#### ASSIGNED TASK
Repeat the full listing below verbatim and keep the images out.
......
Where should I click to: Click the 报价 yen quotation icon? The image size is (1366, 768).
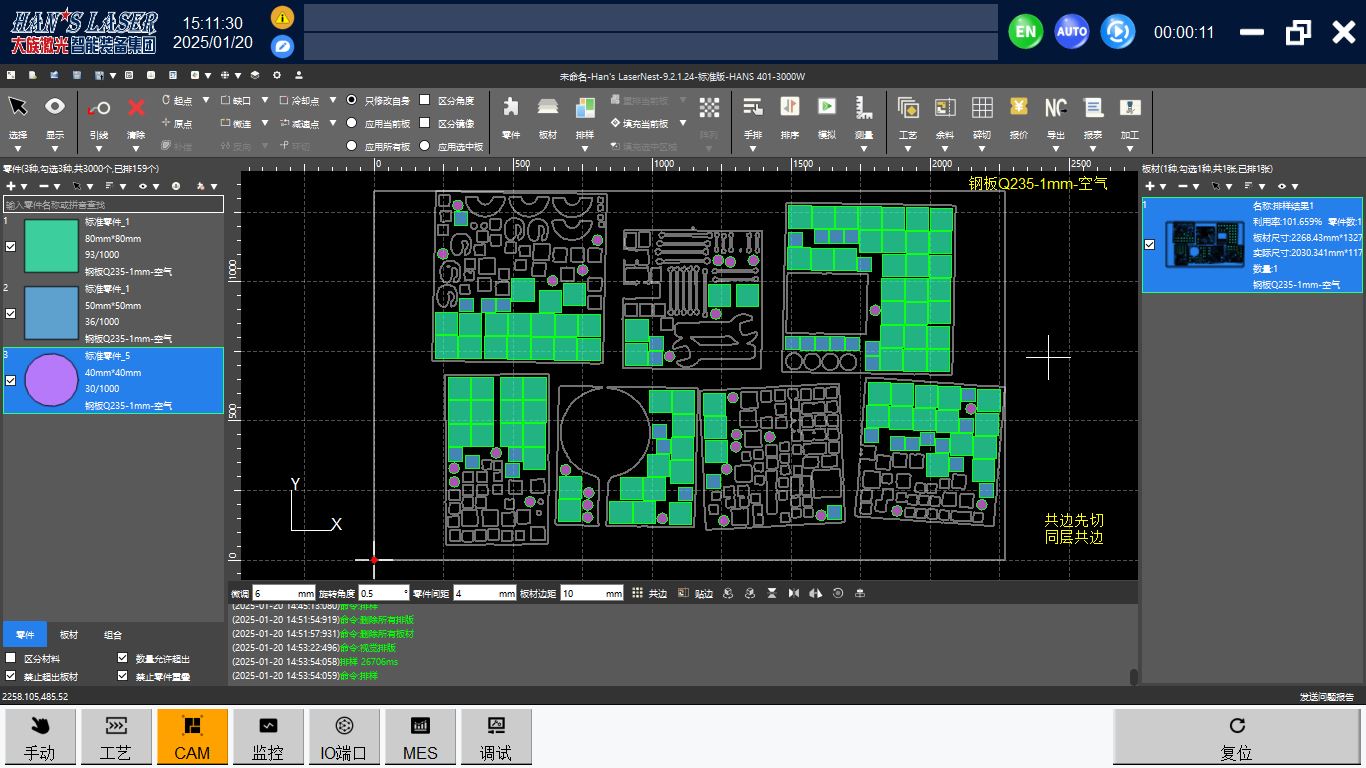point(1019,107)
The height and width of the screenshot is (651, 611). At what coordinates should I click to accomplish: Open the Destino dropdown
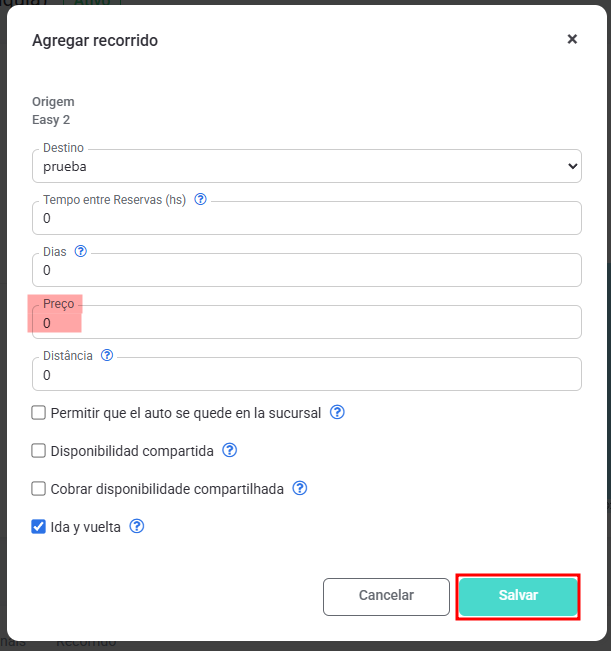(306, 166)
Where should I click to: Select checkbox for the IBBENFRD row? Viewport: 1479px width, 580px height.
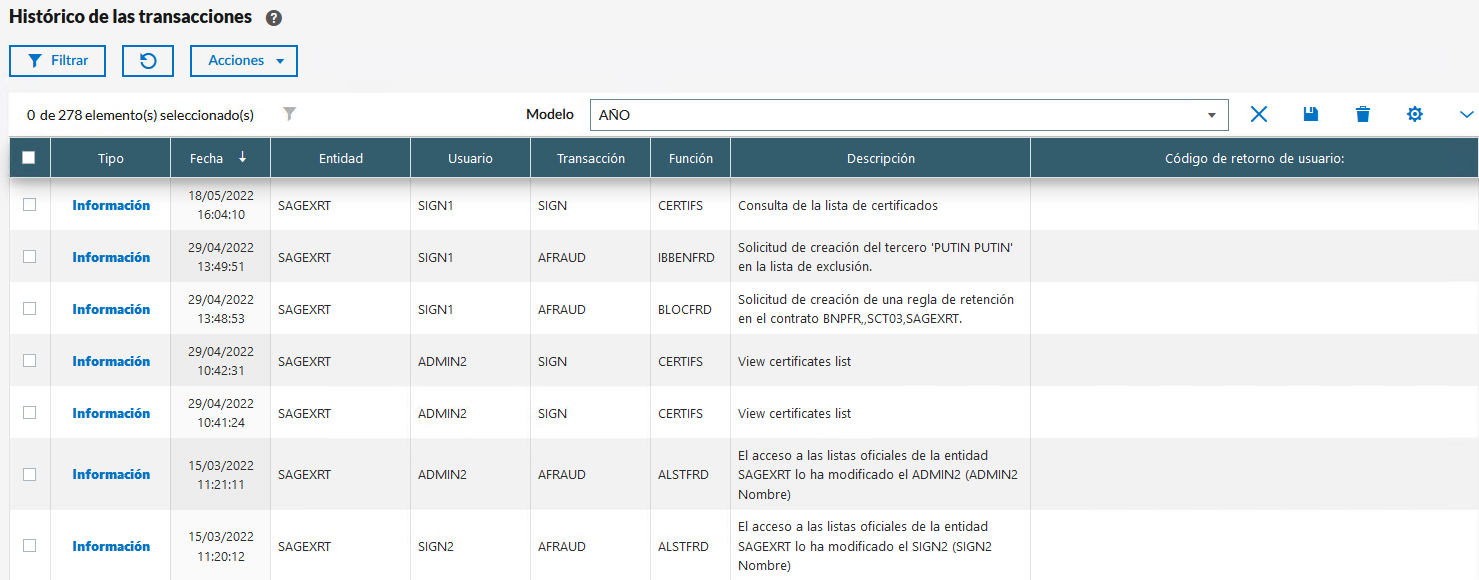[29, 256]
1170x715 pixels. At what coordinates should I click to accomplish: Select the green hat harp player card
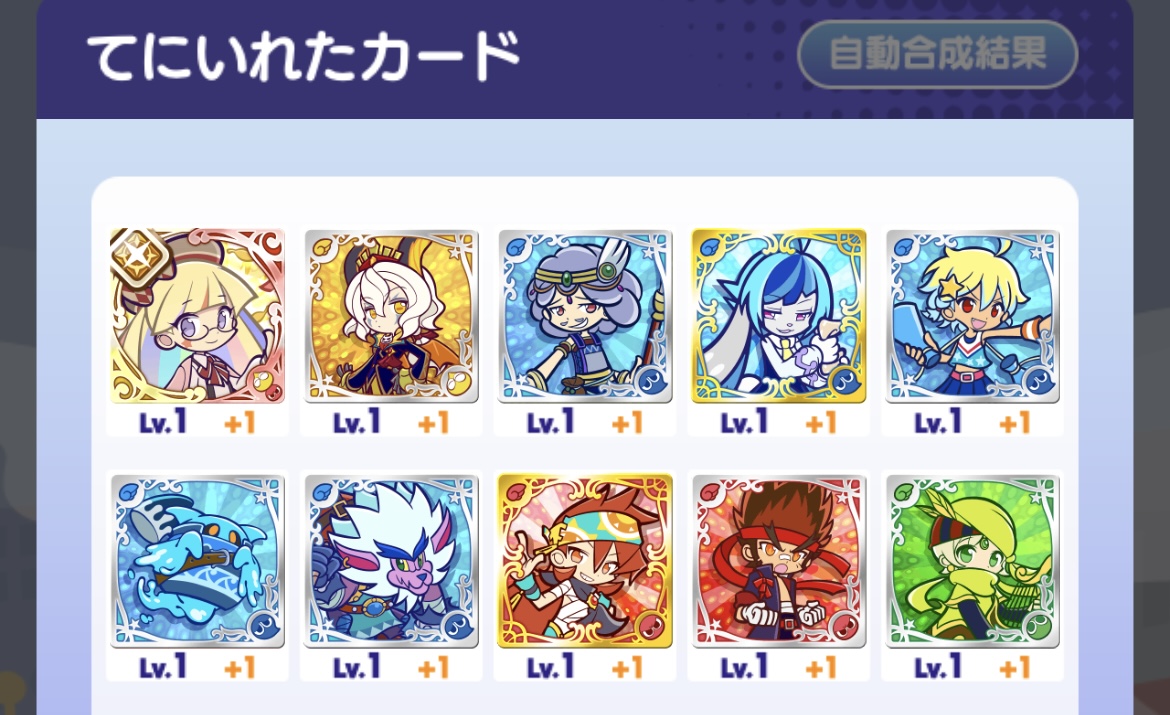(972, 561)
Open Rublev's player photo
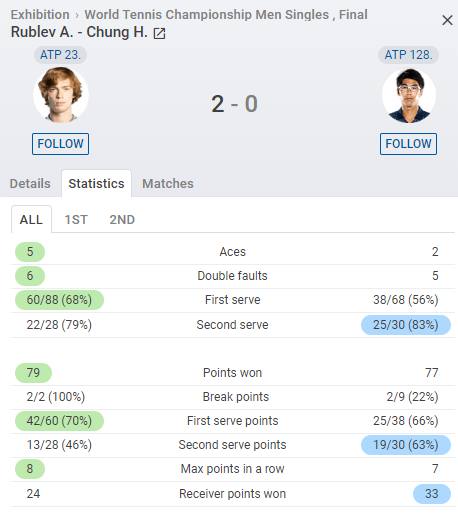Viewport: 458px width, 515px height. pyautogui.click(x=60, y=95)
......
#### SOLUTION TO THIS PROBLEM
Where should I click to: Click the 报价 yen quotation icon? The image size is (1366, 768).
point(1019,107)
The height and width of the screenshot is (651, 611). At what coordinates should I click to accomplish: Open the Destino dropdown
(306, 166)
Where should I click to: Select checkbox for the IBBENFRD row? Viewport: 1479px width, 580px height.
[29, 256]
1170x715 pixels. At what coordinates should I click to accomplish: Select the green hat harp player card
(972, 561)
Open Rublev's player photo
Viewport: 458px width, 515px height. pyautogui.click(x=60, y=95)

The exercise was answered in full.